The team, led by Steven Collins, has been digging in the site since 2005 and since found palace structures, towers and defence structures. These structures includes walls that are 10 metres high and five metres thick, as well as gates, towers and plazas.

Collins says that to find the city that God burned because of the sins of its residents, the team searched for the largest city on eastern Kikkar which existed during the Middle Bronze Age, the time when Abraham and Lot, his nephew, lived.

Tall el-Hammam, he says, is five to 10 times bigger than other Bronze Age sites in the whole region. It is found in southern Jordan Valley, or eight miles northeast of the Dead Sea. One of its geographical characteristics is a large mound that dominates the landscape. It apparently has a lower city and an upper city to show economic class distinction.

The upper city, the residence of the rich, had ramparts to protect its affluent residents. To build these ramparts, millions of bricks and manpower were utilised, Collins tells Popular Archeology.
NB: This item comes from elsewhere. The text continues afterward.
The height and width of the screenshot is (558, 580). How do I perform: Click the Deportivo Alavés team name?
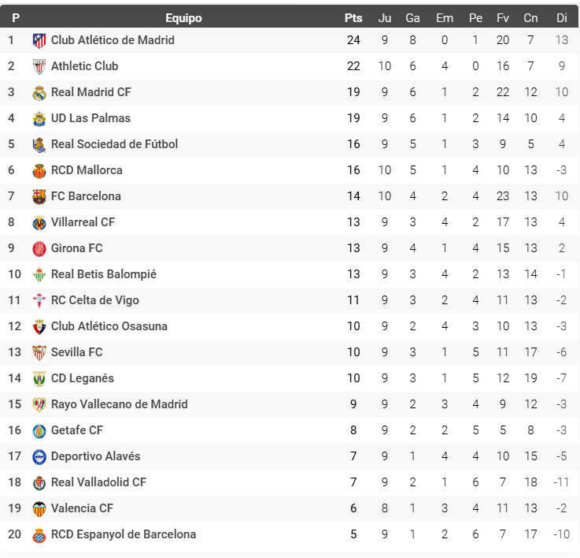[x=96, y=456]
The protection was not just for homes but also the ruler’s palace, temples and administrative buildings.

The Biblical account of Sodom’s last days is about the failure of angels, disguised as people, to find 10 righteous people, save for Lot, who was told to flee the city which was destroyed by fire while the people became pillars of salt, including Lot’s wife who looked back as Sodom was burning.

Interpretations by various groups about the sins of Sodom residents vary, from being inhospitable to strangers to raping males, which is how anal sex or sodomy got its name. Scripture also says God destroyed Sodom and another city, Gomorrah, with sulfur.

In what appears to corroborate with the account written in Genesis, the first book of the Christian bible, “life in the city appears to have come to a sudden halt near the end of the Middle Bronze Age and was all but abandoned for 700 years,” archeologists say.

The archeologists, who call themselves TeHEP team, admit that in their field, many feel that archeology should not be used to prove biblical narratives. They say, “We agree that objective archeology should take us where the evidence leads; but we also understand the importance of ancient texts like the Bible that often provide an historical framework for the identification of geographical locations.”

They add that responsible archeology taps all possible resources “to gain a window into the past.” Such an outlook has led to the proper identification of Jordanian sites such as Heshbon, Aroer, Dibon, Nebo and Bethany Beyond Jordan.